Is it possible to write Parquet files from Julia? I found Parquet.jl but looks like it can read but not write…
Not the most optimal way, but Spark.jl contains methods for reading and writing Parquet files. The downside is dependency on Java, of course.
Good call… but it requires a spark dataset to write Parquet file. I’m trying to find a more efficient way to push data to Spark, a chicken and egg problem…
Even in Python it seems that people always deal with parquets using spark. This does seem like ridiculous overkill depending on what you’re doing, but my impression is that parquets were designed for enormous datasets.
It still seems like a bad solution since there appears to be no direct way of loading feather files to spark, but you might check out feather.
My data set isn’t very big - just 60G. It seems that the most reliable way to load data into spark is CSV. however, CSV is lossy for Float64 so I’m looking for a binary format. Compression is best since I need to upload the file to spark via the net since the environment is i the cloud.

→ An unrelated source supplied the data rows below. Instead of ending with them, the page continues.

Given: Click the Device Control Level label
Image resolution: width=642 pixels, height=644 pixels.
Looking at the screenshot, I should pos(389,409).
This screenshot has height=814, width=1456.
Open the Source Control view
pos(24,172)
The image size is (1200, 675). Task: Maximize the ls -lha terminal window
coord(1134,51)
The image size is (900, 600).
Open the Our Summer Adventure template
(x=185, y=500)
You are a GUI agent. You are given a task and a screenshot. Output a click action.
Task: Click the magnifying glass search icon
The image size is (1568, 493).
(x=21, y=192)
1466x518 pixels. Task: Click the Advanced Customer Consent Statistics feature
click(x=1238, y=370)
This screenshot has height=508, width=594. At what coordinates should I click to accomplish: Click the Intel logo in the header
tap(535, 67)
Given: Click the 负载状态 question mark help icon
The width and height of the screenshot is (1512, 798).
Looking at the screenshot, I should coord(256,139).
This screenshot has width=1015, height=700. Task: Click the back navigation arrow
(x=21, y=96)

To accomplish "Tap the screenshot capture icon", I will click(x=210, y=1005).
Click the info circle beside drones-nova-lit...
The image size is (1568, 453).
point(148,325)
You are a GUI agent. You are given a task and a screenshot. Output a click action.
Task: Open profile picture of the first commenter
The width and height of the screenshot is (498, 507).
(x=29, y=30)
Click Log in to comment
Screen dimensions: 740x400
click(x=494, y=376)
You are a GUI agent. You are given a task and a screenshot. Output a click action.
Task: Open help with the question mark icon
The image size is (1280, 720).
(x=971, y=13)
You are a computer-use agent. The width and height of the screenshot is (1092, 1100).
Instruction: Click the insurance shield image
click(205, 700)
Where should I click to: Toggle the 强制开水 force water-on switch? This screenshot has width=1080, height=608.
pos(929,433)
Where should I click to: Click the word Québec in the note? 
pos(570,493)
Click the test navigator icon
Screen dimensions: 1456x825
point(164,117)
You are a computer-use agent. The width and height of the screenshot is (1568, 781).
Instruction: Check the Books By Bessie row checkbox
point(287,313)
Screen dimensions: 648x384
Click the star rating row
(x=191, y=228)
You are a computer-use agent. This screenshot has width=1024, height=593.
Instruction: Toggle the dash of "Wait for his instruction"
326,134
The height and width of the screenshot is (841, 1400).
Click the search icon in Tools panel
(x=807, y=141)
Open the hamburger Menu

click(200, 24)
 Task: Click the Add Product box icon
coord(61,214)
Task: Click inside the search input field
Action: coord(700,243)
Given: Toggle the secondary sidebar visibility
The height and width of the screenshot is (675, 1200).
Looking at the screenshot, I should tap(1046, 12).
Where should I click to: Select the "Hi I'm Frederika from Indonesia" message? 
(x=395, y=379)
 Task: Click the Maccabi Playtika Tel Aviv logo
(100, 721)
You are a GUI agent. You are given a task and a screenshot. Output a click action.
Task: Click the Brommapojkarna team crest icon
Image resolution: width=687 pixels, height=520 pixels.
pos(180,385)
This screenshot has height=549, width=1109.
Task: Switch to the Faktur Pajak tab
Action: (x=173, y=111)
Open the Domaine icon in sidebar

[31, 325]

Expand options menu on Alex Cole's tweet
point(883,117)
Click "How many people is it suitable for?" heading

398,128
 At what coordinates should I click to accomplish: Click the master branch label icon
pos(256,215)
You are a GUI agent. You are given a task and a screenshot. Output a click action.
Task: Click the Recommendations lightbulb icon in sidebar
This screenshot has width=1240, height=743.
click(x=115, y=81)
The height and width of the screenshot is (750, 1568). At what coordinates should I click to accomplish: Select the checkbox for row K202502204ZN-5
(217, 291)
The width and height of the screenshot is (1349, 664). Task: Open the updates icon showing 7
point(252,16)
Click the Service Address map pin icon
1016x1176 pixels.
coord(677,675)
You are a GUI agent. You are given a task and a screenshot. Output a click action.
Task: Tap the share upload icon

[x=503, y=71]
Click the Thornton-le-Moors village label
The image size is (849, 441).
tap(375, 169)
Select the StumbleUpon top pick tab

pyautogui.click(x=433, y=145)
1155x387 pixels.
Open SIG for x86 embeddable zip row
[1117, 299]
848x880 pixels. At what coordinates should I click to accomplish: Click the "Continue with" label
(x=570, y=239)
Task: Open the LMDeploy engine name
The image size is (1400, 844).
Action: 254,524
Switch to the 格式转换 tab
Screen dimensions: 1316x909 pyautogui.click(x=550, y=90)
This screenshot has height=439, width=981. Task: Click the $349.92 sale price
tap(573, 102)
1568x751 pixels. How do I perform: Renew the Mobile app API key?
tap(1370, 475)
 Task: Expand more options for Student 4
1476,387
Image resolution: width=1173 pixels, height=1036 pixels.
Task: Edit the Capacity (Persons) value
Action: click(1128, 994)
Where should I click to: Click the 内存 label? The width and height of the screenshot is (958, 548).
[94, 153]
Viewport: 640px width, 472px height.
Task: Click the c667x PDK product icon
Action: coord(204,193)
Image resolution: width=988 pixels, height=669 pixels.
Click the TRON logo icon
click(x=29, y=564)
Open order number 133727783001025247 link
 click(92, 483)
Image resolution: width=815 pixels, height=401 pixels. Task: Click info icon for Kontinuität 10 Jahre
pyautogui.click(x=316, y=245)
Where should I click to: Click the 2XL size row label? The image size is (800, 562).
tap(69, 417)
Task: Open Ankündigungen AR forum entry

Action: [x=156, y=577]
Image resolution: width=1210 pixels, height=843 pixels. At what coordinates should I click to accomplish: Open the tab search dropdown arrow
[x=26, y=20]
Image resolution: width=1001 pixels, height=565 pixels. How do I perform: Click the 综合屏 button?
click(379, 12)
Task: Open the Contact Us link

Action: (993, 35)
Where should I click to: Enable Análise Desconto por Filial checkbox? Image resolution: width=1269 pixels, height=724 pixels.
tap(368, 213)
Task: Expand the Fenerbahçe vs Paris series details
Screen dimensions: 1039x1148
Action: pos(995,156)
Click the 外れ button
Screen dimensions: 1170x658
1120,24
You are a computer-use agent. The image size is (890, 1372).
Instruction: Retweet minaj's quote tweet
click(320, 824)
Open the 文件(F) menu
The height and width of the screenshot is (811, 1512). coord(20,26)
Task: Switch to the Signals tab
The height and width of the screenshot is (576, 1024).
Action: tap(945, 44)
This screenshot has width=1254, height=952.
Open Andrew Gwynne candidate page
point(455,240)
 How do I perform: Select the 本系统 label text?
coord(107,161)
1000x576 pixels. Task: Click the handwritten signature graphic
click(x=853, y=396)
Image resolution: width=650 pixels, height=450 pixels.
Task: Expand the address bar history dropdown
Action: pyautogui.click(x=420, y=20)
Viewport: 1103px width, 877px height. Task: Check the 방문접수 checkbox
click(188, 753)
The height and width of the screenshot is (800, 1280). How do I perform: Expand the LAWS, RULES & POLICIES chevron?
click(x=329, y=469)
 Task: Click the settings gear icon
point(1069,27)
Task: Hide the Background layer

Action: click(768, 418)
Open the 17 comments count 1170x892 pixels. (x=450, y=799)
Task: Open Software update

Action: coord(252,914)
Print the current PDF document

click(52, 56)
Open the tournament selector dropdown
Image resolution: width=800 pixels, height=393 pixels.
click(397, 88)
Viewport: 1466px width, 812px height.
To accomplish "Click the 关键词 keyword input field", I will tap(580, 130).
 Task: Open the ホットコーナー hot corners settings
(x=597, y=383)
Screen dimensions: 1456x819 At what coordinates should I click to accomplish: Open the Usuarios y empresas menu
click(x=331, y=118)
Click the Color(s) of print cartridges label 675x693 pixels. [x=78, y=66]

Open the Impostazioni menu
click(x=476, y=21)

I’m aware of Feather.jl and I love it!
Yeah, the binary data format situation is bizarrely terrible.
From where I sit right now in the private sector I can tell you that a big part of the reason this is the case is because of a staggering amount of horribly formatted legacy data, exacerbated by people who don’t know any better constantly outputting everything in sight to (often corrupted) csv’s, or, even worse excel sheets (yes, there are people out there who even seem to think it’s a good idea to have a 500MB excel sheet). Explaining the concept of double precision floats to those people is downright impossible.
Anyway, the feather standard will ultimately work for large datasets by linking together 4GB files. Unfortunately it seems that the feather authors have been dragging their feet and don’t have any kind of standard yet (that I know of). If this doesn’t happen before long, we will come up with our own temporary solution for Feather.jl.
You might look to see if there is some sort of protobuf related solution, I know that in many cases data is stored en masse in protobufs, but in the examples I know of this was somehow done inside of a parquet.
I’ve been thinking more about this recently; I think we might be better off just committing more to Arrow.jl and it’s format; there really isn’t any long-term need, IMO, for feather since Arrow is the actual format layout definition, including binary tranfser. There’s no reason you couldn’t just write the Arrow format to disk and use that instead of feather.
The one advantage that Parquet includes over something like Arrow, at least as far as I understand the implementations currently, is that Parquet includes native support for compression.
The thing we are really missing right now is an expanded metadata for Feather. Right now it only supports single files up to 4GB, we need the extension to the metadata that will support groups of Feather files.
The important thing missing from Arrow.jl right now is a “concatenation wrapper”: i.e. an AbstractArray
that joins together multiple underlying arrow arrays. As far as I can tell this is the only additional arrow component needed to support large feather files.
Parquet already complies with the arrow standard somehow. I don’t know how it handles compression, but I assume that there is some standard for compressing arrow data that is not well documented. I’ve thought about writing a package that uses the Arrow.jl back-end that reads and writes parquets, but given that Parquet.jl exists, is well maintained and already uses memory mapping for lazy loading, my motivation to do that is approximately 0 (it would be a lot of work).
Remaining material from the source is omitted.